What is the solution to a set of equations? It's where those two curves or lines intersect.
So, make up equations whose graphs intersect at (3,-5). It's easiest if both equations are linear. (Although, it is possible for us to choose any type. There could be two parabolas who intersect at (3,-5) or even some oscillating curve that intersects another at (3,-5). The possibilities are infinite.)
Let's use linear equations to make our lives easier.
consider point-slope form of a line: y-y1=m(x-x1) where (x1,y1) is a point on that line.
For us, we are required to have (3,-5) be a point on our line, so our (x1,y1)=(3,-5).
So, we have y-(-5)=m(x-3). Let's simplify this as y+5=m(x-3). Now, fill in ANY slope (m) you want! Literally ANY slope. Do this twice to get two equations, and that's it. That's your system of equations.
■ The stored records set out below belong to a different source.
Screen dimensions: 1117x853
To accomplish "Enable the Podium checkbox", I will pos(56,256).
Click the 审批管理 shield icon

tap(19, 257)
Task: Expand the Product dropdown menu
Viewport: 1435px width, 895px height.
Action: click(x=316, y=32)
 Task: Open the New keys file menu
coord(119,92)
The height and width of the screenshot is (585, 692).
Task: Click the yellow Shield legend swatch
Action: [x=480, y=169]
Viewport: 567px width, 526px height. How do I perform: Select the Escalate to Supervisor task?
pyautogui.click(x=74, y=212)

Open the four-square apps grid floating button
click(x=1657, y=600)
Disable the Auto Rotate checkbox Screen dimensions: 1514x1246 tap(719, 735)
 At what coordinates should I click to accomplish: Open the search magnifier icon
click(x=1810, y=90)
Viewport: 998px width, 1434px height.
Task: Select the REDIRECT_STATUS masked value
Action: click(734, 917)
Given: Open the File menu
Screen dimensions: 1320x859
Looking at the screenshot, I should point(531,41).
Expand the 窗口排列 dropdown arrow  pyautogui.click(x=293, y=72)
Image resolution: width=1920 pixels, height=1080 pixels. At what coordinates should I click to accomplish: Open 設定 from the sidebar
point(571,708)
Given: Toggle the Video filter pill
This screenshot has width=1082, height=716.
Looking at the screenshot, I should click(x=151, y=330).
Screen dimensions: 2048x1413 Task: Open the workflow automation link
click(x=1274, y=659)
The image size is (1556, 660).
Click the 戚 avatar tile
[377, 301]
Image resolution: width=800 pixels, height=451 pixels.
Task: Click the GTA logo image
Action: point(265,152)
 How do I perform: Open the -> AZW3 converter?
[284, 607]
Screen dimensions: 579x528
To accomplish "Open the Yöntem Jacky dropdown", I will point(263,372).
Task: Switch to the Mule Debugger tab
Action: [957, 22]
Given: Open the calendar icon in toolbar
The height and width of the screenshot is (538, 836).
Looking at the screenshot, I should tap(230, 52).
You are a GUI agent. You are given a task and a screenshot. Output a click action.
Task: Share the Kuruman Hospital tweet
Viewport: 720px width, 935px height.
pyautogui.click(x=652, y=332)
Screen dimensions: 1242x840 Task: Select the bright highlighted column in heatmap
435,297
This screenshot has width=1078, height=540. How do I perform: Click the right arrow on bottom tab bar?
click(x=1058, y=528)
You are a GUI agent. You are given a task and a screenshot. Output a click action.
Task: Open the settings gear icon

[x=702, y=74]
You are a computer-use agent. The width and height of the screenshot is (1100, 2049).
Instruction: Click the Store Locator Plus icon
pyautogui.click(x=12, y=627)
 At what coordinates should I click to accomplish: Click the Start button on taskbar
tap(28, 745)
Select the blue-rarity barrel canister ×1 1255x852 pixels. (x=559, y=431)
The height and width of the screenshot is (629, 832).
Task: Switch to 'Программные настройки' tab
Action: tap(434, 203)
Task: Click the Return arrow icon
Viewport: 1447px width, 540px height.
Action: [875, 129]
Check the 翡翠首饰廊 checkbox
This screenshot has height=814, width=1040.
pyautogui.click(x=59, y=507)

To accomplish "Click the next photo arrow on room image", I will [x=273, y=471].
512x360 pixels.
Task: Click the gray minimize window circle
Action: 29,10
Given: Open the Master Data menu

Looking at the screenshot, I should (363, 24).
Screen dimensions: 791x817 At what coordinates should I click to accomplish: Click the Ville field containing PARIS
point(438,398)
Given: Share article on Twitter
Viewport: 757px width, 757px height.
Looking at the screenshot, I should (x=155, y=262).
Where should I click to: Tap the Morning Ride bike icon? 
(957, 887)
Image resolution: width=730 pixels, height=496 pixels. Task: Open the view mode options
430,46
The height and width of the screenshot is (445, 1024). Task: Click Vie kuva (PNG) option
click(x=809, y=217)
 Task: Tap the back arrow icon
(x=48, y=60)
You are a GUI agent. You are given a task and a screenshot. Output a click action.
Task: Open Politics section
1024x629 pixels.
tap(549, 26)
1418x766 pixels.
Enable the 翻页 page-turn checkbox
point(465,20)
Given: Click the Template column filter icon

You could have y+5=10(x-3) and y+5=7(x-3). OR
You could have y+5=.5(x-3) and y+5=4.081(x-3). OR
You could have y+5=-23(x-3) and y+5=17(x-3). OR
You could have y+5=525,600(x-3) and y+5=0.0000314(x-3). OR
Any other slopes you can think of, as long as your (x1,y1) is (3,-5).
To prove it, solve your system by substitution or elimination, and show that your two equations really do intersect at (3,-5). I challenge you to come up with your own slopes. Try not to use one of the ones I suggested.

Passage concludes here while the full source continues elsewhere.